The collective motion of two freely-swimming smart swimmers has been numerically studied by a hybrid method of the deep reinforcement learning method (DRL) and the immersed boundary-lattice Boltzmann method (IB-LBM). An active control policy is developed by training a fish to swim in a specific speed and orientation. After training, the fish is able to restore the desired swimming speed and orientation from moderate external perturbation.

Then the control policy is adopted by two identical swimmers in the collective swimming. Results show that stable side-by-side, in-line and staggered formations are achieved according to the initial positions. The stable staggered formation is diverse since the hydrodynamic interaction between the swimmers is negligible. The stable side-by-side area is concentrated at a small area left or right to the leader with an average distance of about $1.35L$. The stable in-line area is concentrated in a small area about $0.25L$ behind the leader.

In the side-by-side swimming, the follower will gradually catch up with the leader until it enters the stable side-by-side area. A detailed analysis shows that both the active control and passive self-organization play an important role in this process. The active control works for maintaining the speed and orientation of the swimmers in case they collide or depart from each other. The passive self-organization works for emerging a stable schooling configuration. This result also shows that the side-by-side swimming is 2-DoF stable even though it is 3-DoF unstable. It means that less control effort is required for the fish to remain in the side-by-side formation since it only needs to actively adjust its orientation, and the relative position will be automatically decided by the self-organization.

In the in-line swimming, the follower is drawn to the close wake area of the leader. A passive balance mechanism is identified, in which the wake vortices periodically pull the follower out of and into the wake flow. However, the stable in-line swimming only exists in specific relative positions as the mechanism relies on the ability of the vortices to draw back the follower. We noted that if an active control could serve to pull back the follower to the wake flow, more stable formations can be acquired.

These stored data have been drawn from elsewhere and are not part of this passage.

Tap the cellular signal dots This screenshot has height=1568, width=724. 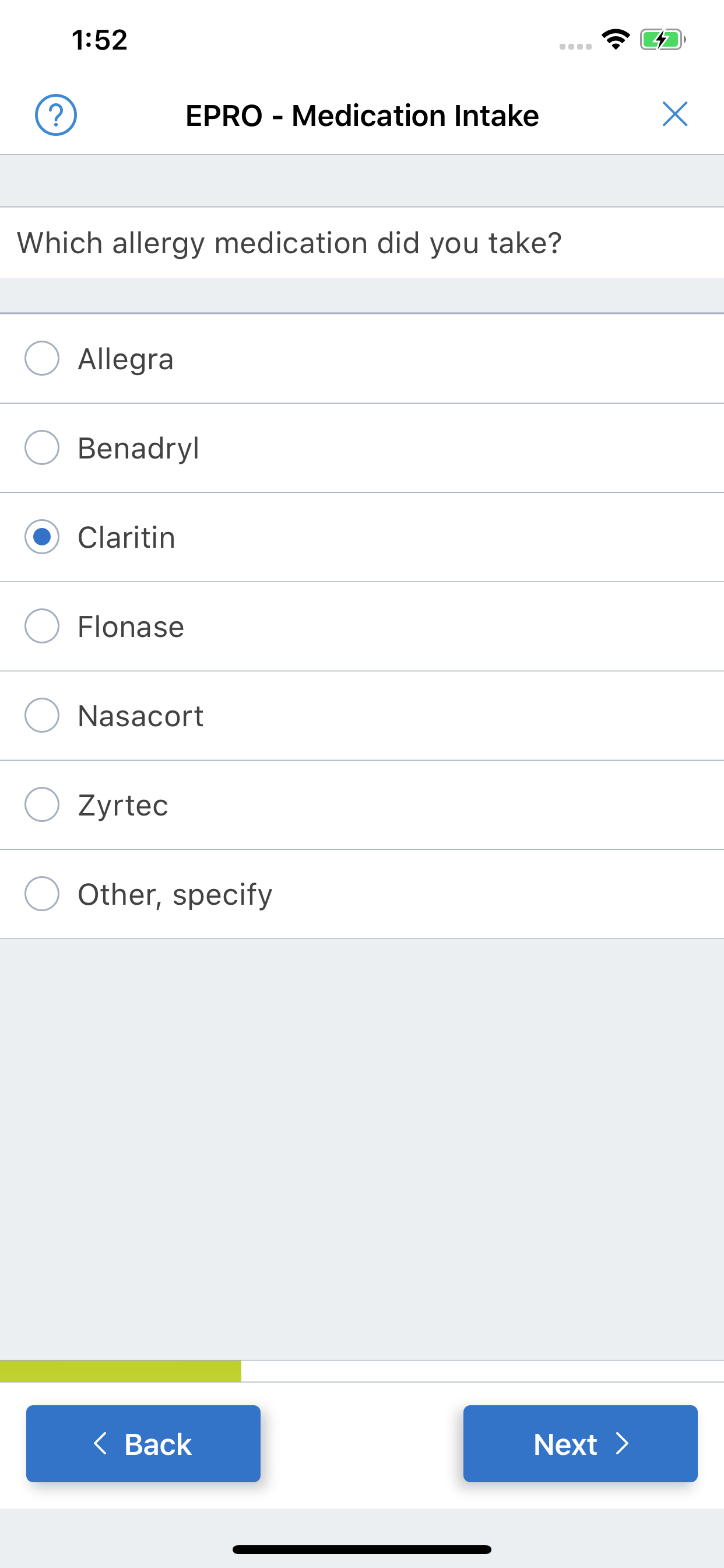pyautogui.click(x=575, y=46)
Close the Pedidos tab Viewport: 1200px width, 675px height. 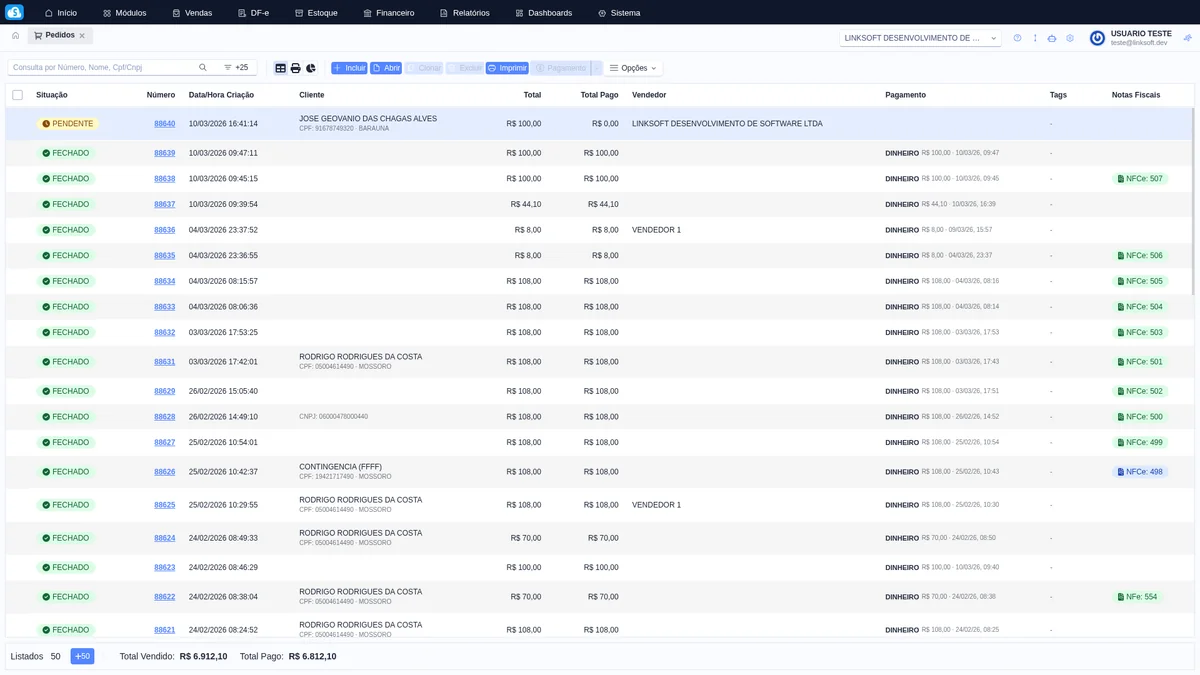pyautogui.click(x=82, y=35)
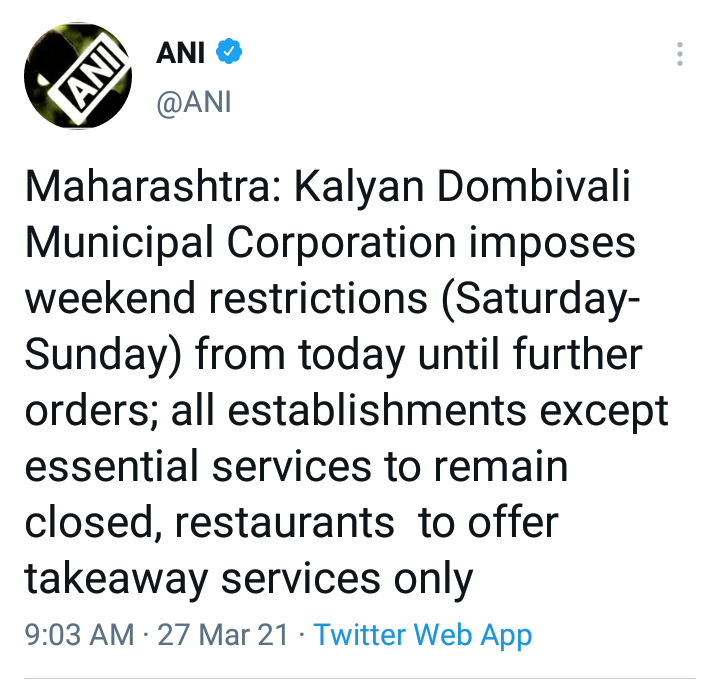Open the ANI profile picture
The image size is (720, 692).
point(78,77)
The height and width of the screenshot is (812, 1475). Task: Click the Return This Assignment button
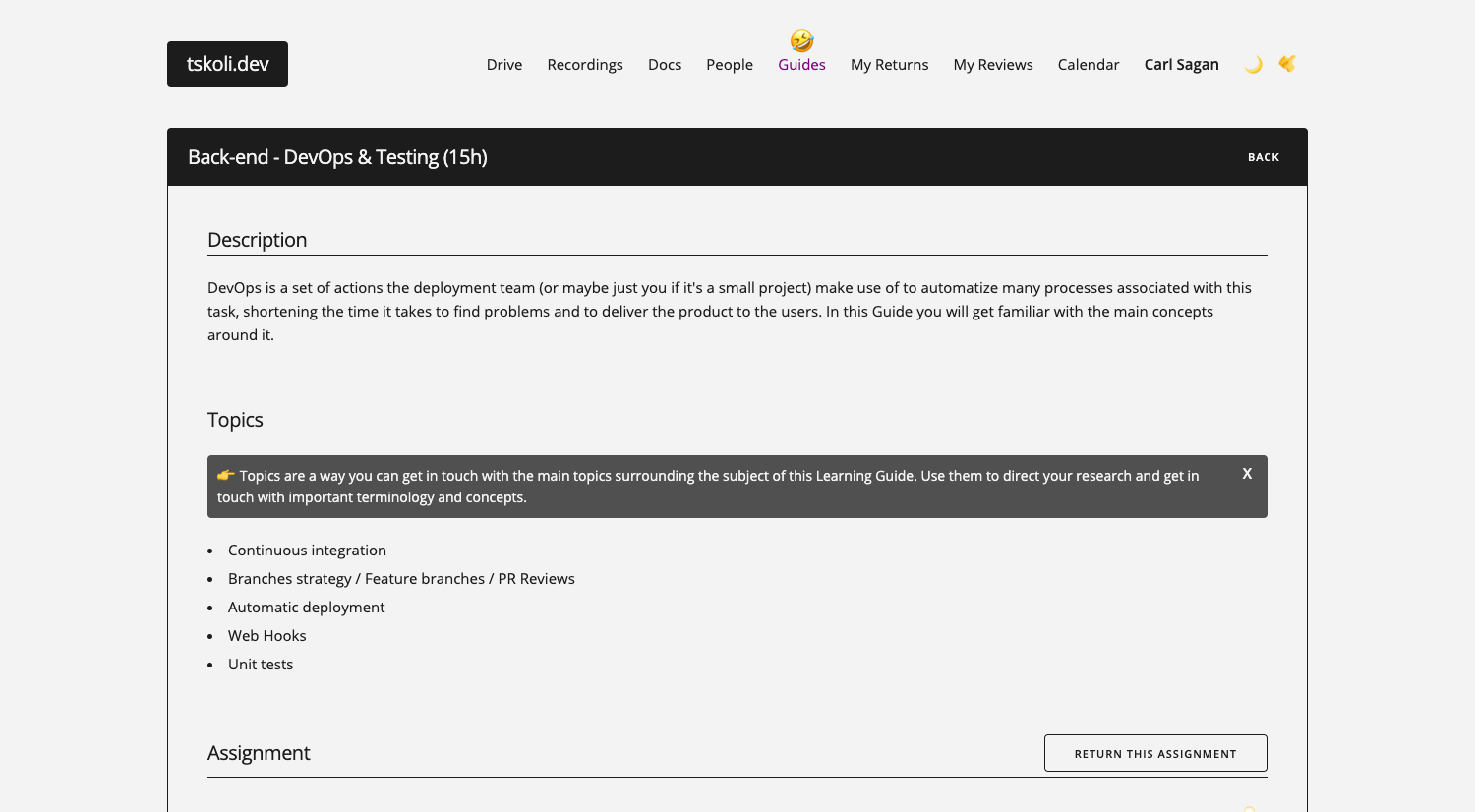pyautogui.click(x=1155, y=753)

This research promotes our understanding of the hydrodynamic mechanism underlying the fish schooling, especially how the active control and passive self-organization combine to form stable schooling configurations. However, as a preliminary work, many important features of the real fish swimming are not considered, making it difficult to draw a direct conclusion about the real fish behavior. Ongoing work aims to make the simulation more realistic by introducing more real fish features. To be specific, the following aspects will be explored in the future: (1) the multi-agent deep reinforcement learning will be introduced to develop a more robust and subtle control policy, in which the fishes learn to respond to not only their own environmental states but also the actions of other individuals; (2) a structure solver will be considered to reveal the active and passive energy harvesting mechanism; (3) control based on the lateral line system (using hydrodynamic information as sensory input) will be covered; and (4) three-dimensional models will be investigated. Compared to the two-dimensional cases, more degrees of freedom need to be dealt with, including the translation and rotation in three different directions. In addition, the coordinate control of the tail and the pectoral and dorsal fins should also be considered in order to balance the three-dimensional forces and torques.